(Saved entries)
⟨
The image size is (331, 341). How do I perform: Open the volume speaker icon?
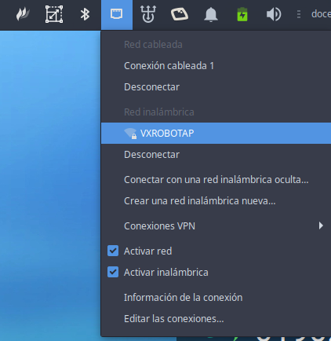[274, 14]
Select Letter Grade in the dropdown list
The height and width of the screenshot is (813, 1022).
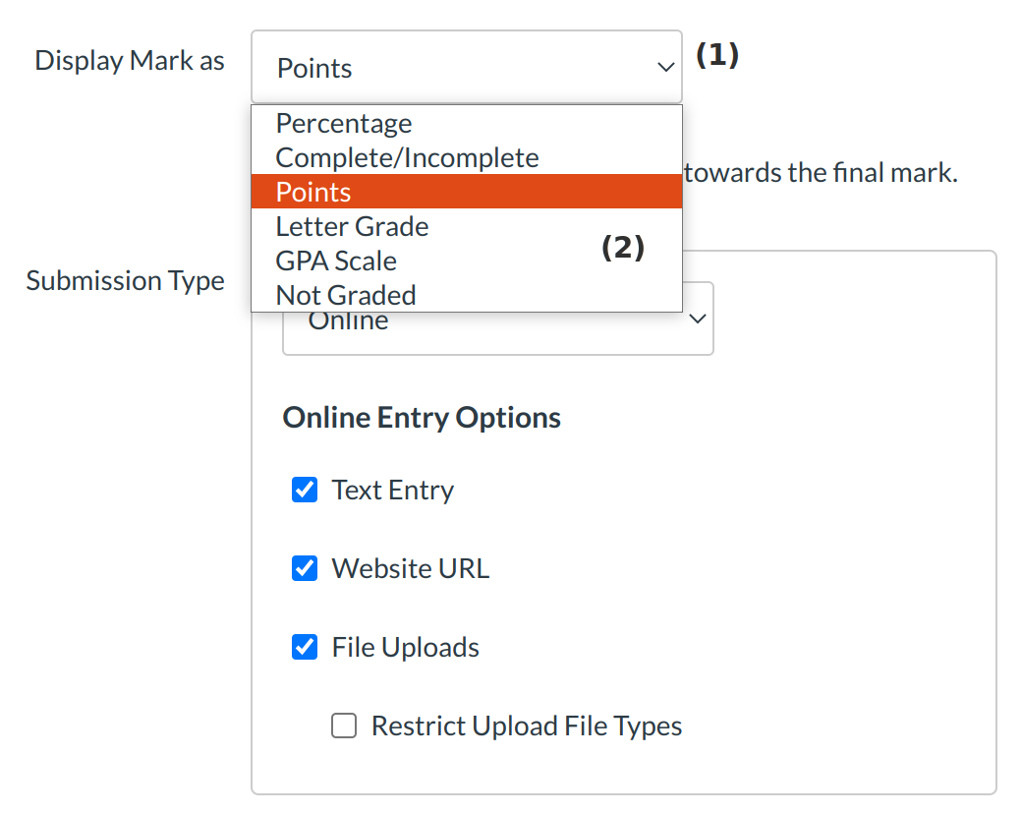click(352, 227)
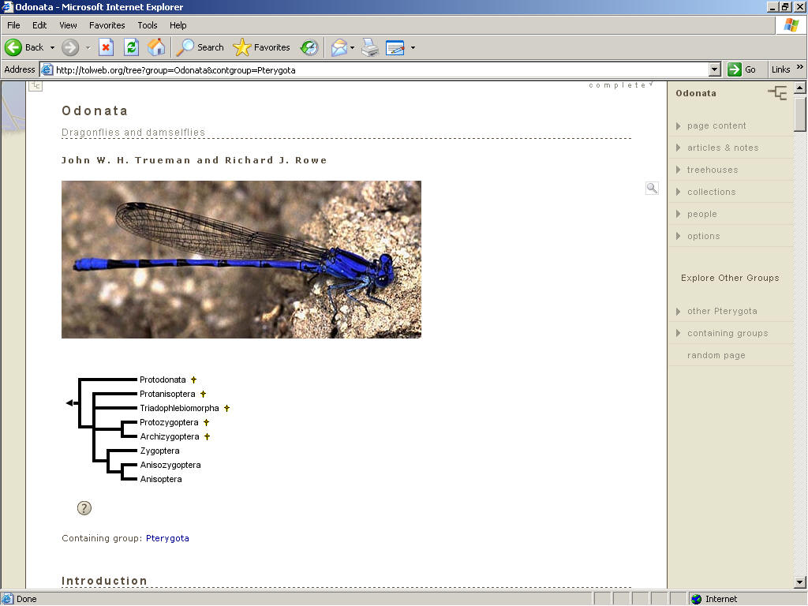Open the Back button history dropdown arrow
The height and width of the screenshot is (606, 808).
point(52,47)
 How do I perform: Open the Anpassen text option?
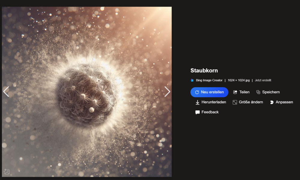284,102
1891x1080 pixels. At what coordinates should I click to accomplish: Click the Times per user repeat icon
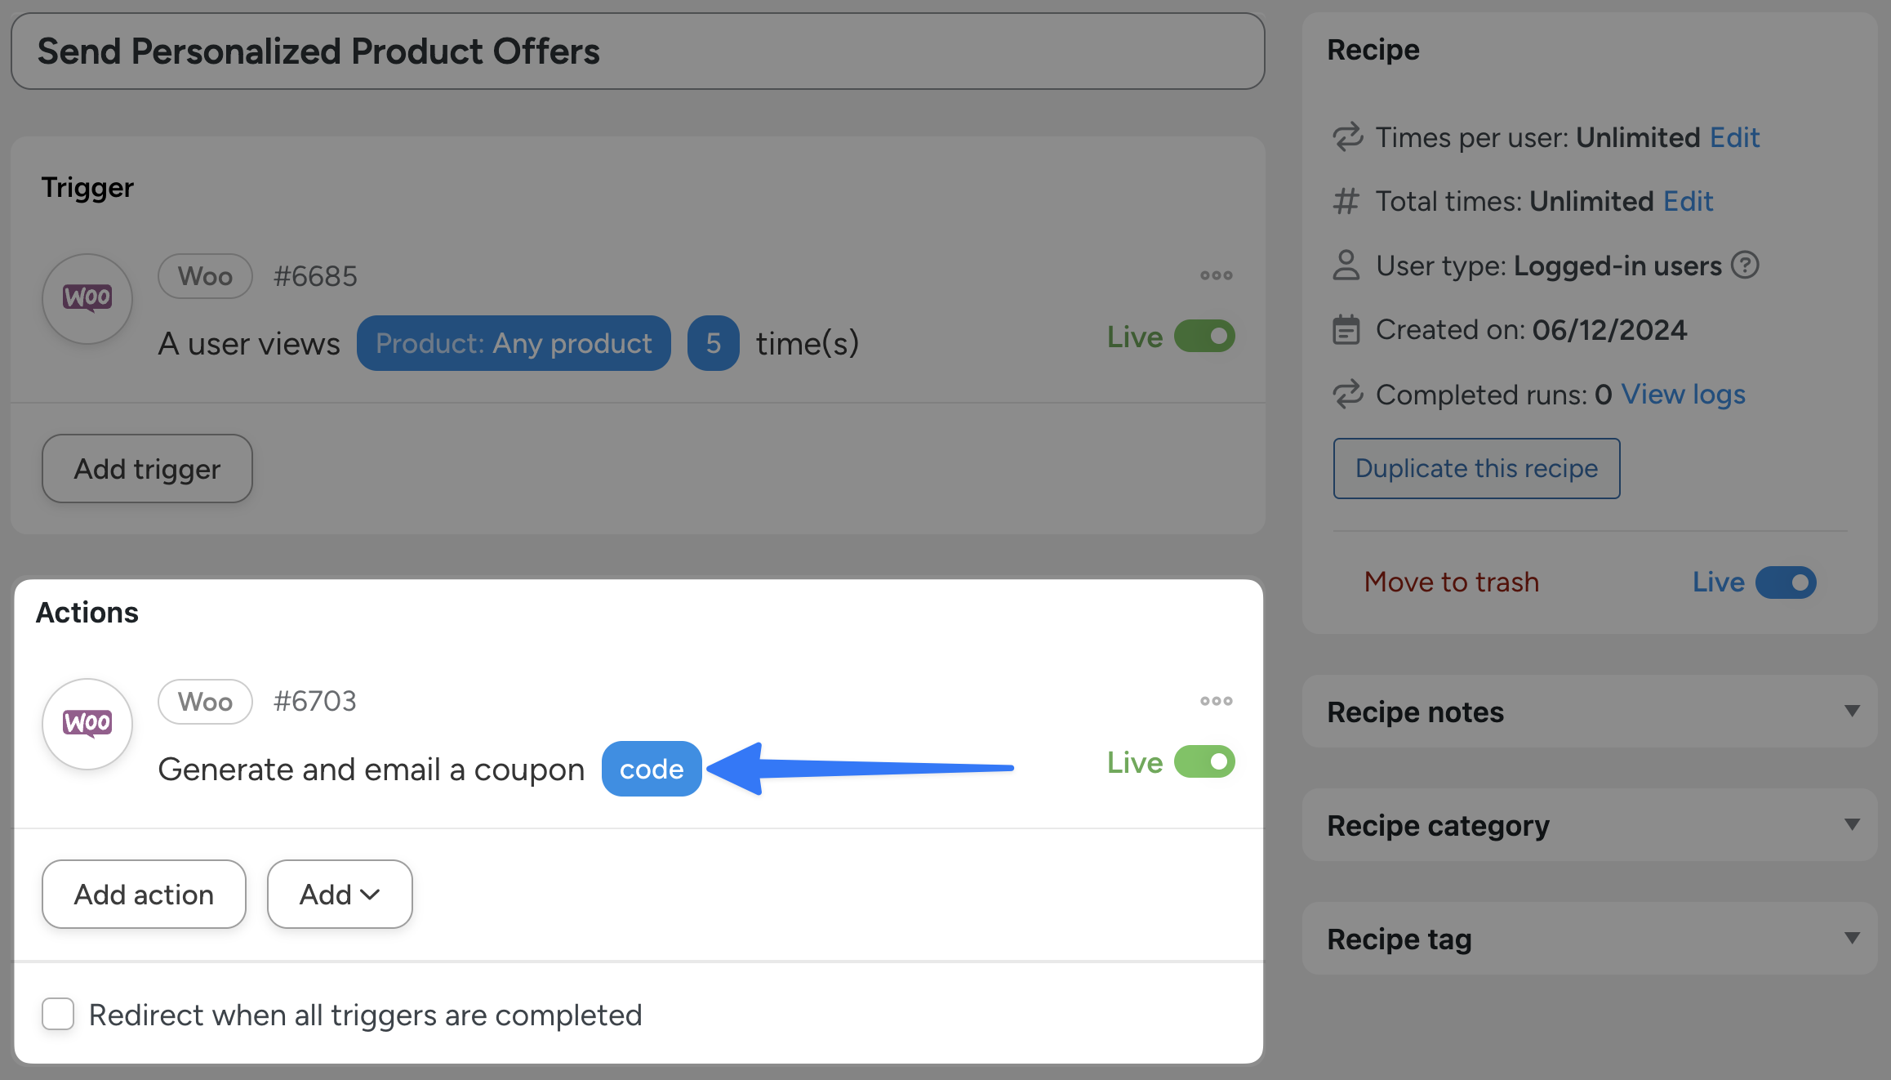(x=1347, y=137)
⟩
⟨
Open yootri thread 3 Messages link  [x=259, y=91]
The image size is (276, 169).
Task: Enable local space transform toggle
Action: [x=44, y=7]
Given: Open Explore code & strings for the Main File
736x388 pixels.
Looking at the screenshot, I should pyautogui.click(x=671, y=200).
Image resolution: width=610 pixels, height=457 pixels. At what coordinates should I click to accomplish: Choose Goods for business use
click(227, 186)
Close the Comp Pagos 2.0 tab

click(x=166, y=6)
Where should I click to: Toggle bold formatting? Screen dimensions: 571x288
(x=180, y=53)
⟩
⟨
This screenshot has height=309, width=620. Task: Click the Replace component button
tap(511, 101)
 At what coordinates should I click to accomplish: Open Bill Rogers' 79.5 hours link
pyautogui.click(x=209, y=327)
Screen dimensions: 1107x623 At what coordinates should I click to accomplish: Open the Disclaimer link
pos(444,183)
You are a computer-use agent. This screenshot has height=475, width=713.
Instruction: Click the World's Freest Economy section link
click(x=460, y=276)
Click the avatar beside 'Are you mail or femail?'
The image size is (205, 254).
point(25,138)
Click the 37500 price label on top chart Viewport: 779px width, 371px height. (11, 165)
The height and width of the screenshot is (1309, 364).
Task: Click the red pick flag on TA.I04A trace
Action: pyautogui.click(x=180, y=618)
⟩
*Task goal*.
Work from the entries above. Set down exactly and only the lines from the line with "The image size is (331, 341)." to the line with "Select Letter Grade in the dropdown list", both included, and leave the pictures out.

*Solution*.
The image size is (331, 341). How do I perform: Open the volume speaker icon?
[274, 14]
Select Letter Grade in the dropdown list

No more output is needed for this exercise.